CONSEGNE:
A. Indica tutti i nomi che l'articolo sul film ritrovato di Welles associa alle comiche slapstick degli anni Venti.
B. Prosegui l'articolo sul film ritrovato di Welles a partire dal punto in cui si interrompe.

TESTO:
Welles, il segno del genio I Trailers/ Video - Foto

PORDENONE. Si è infine svelato. Sessantasei minuti vissuti alla velocità di 24 fotogrammi al secondo. . Too much Johnson, più che un film, 1.809 metri di storia in 35mm. Orson Welles, lui in persona, dietro la cinepresa. Al tempo – il 1938 – era un affacendato teatrante e nulla più. Girò il suo prodotto cinematografico come supporto di una comedy degli equivoci e mai riuscì a proiettarlo, nemmeno la sera del debutto al Mercury Theatre. Da quel momento, pluff, il filmetto muto sparì di brutto. Pensare che Cinemazero lo conservava in casa senza saperlo. La misteriosa cassa proveniente da Roma finalmente fu spalancata e Too much Johnson se ne stava là dentro.
Teatro Verdi esaurito, ieri sera. Prima mondiale a Pordenone per le Giornate del Muto. Due, a grande richiesta, le repliche oggi a Cinemazero, alle 20 e alle 21.30 e il 16 ottobre a Rochester in America. Il silent film wellesiano, accompagnato nel rinato percorso in sala da Paolo Cherchi Usai, si mostra nel minuzioso restauro: bianchi e neri rinforzati e una parte, la prima, già montata, il resto è una sovrapposizione di scene ancora in attesa di logica. Una comica, di quelle frenetiche che spopolavano nei Venti, le richiestissime slapstick di Keaton, Sennett, Chaplin, Stanlio e Olio, Arbuckle.
«Le manifestazioni culturali sono uno straordinario veicolo per il nome del Friuli Venezia Giulia nel mondo – affema dal palco il governatore Debora Serracchiani, affiancata dal presidente del festival, Livio Jacob, e da Piero Colussi – e le Giornate ne sono una punta di diamante. La nostra è una terra di cinema, costellata da numerose eccellenze. E quando, come è avvenuto in quest'occasione, si lavora in squadra mettendo a fattore le esperienze di ognuno, i risultati che siamo in grado di raggiungere sono di spessore internazionale».
È Colussi a mettere i puntini sulle i. «Darei al caso un'importanza relativa, l'averlo ritrovato proprio a Pordenone, da trentadue anni il fulcro dell'antiquariato cinematografico, sa di appuntamento con il destino». Welles, nei Settanta, lascia frettolosamente la capitale. Qualcosa di suo finisce nei magazzini di una società di spedizioni, la Interdean. Uno scatolone riempito con materiale alla rinfusa, affiancato da mobilia e oggettistica varia.
La roba giace a lungo, troppo a lungo. Finché il responsabile della ditta piglia il telefono e chiama l'amico friulano Luigi Roiatti, offrendogli il carico ben conscio della sua passione per l'antico. C'è soltanto un veloce cambio di luogo, ma la cassa resta sigillata. Si sfogliano altri calendari ed è lo stesso Roiatti a contattare Cinemazero. Ennesimo trasloco. Nessuno osa aprire e di anni, stavolta, ne passano nove. Sarà il professor Ciro Giorgini, che firma il mitico Fuori orario di Raitre (in sala c'era anche Enrico Ghezzi) e di Orson sa tutto e più di tutto, a riconoscere in quei fotogrammi l'opera del maestro, dopo il primo passaggio a cura della Camera Ottica di Gorizia.

ELENCO RIGHE:
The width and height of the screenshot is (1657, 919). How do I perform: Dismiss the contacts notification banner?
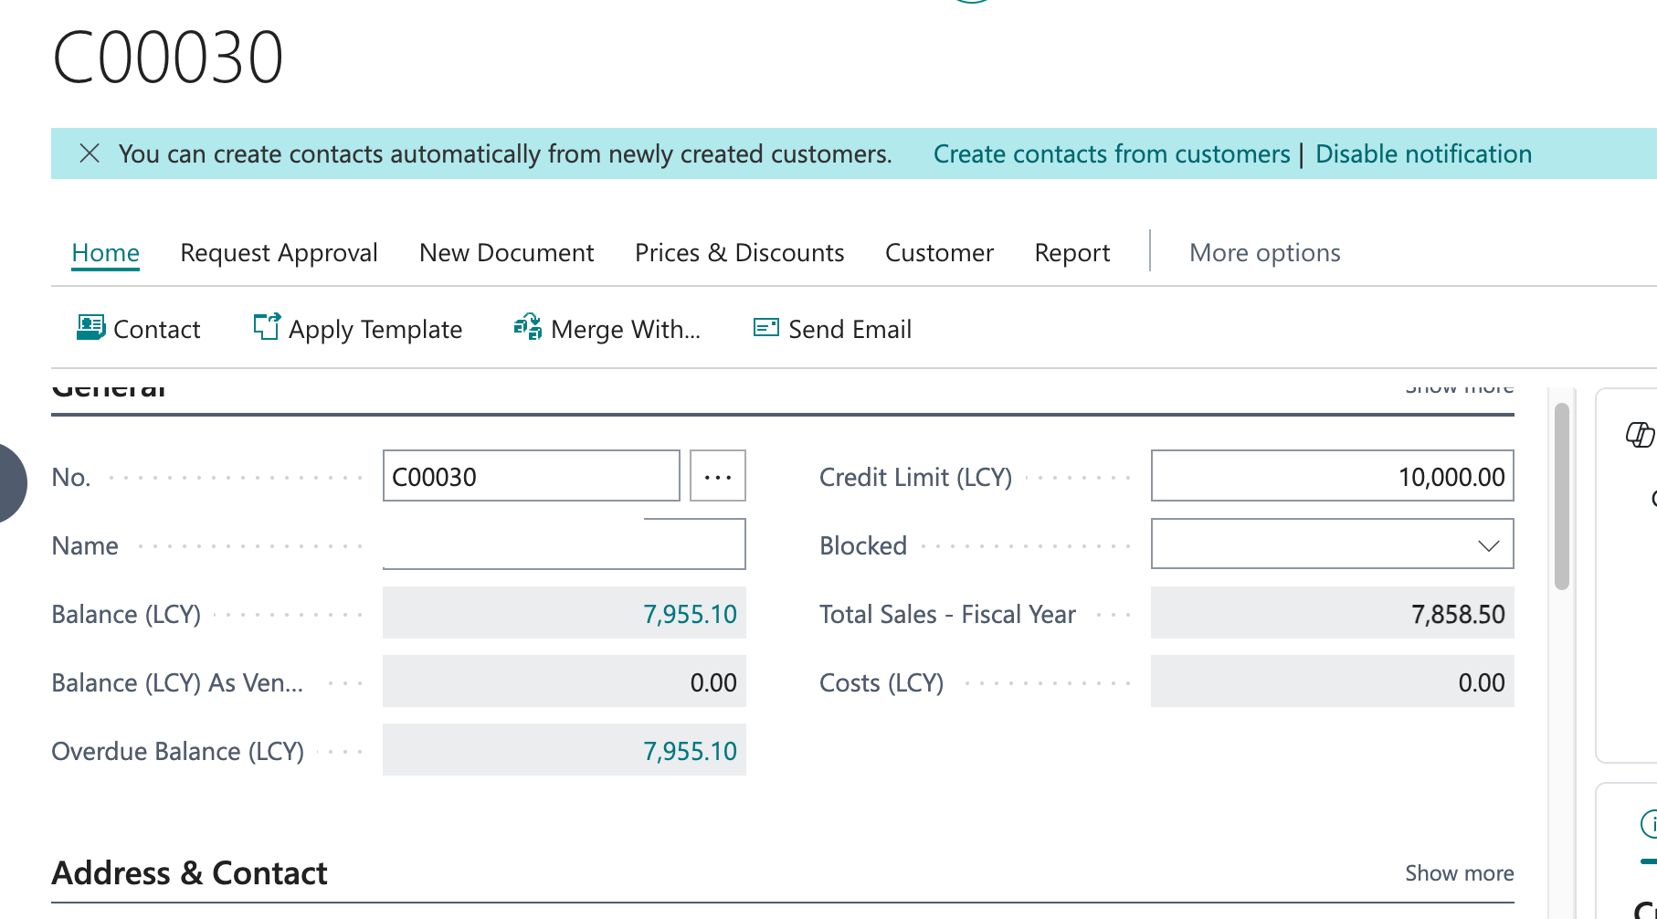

* * *

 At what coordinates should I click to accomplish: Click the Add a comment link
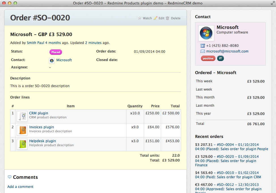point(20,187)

SOLUZIONI:
A. Keaton, Sennett, Chaplin, Stanlio e Olio, Arbuckle

B.
«È stata una curiosa identificazione – racconta – direi un expertise telefonico. Mi chiama Mario Catto di Cinemazero. “C'è una strana pellicola con Joseph Cotten”, dice. Non è Quarto potere? chiedo. “No, ne sono sicuro”. Non è forse L'orgoglio degli Amberson? Domando. “Direi di no. Cotten indossa una divertente paglietta e si fa inseguire da un tizio coi baffi”. Bene, infila i rulli dentro una cassetta di sicurezza. È Too Much Johnson. Bentornato fra noi».
Nel '38 il teatro era teatro e il cinema, cinema. Nessuno osava mescolarli, Orson Welles, sì. La commedia scelta per la stagione del suo Mercury Theatre fu, appunto, Too much Johnson, di un tale Gillette, zeppa di equivoci. Diremmo Feydeau, se possiamo osare un parallelismo. Trama complessa, ma stringendo con la sintesi, è un triangolo amoroso con svariati innesti esterni durante un viaggio verso Cuba.
Welles adorava il muto e, seppure il sonoro ormai imperasse, rimetterlo in vita su un palcoscenico gli pareva una buona idea. S'impadronì di una cinepresa dell'epoca con la precisa intenzione di dare un senso comico alla faccenda, spostando il punto di vista dalla stantia scenografia fissa ai tetti di New York. Cotten – e intravedi Harold Lloyd – sfugge abilmente al marito dell'amante, fughe iperboliche contraddistinte da equilibrismi precari sui cornicioni dei grattacieli. La caccia è inesauribile. Per strada, sulla nave, su una scogliera per spegnersi in un laghetto sessantasei minuti dopo. La mano c'era, lo sguardo pure, il ritmo anche. Quarto potere già gli ronzava in testa.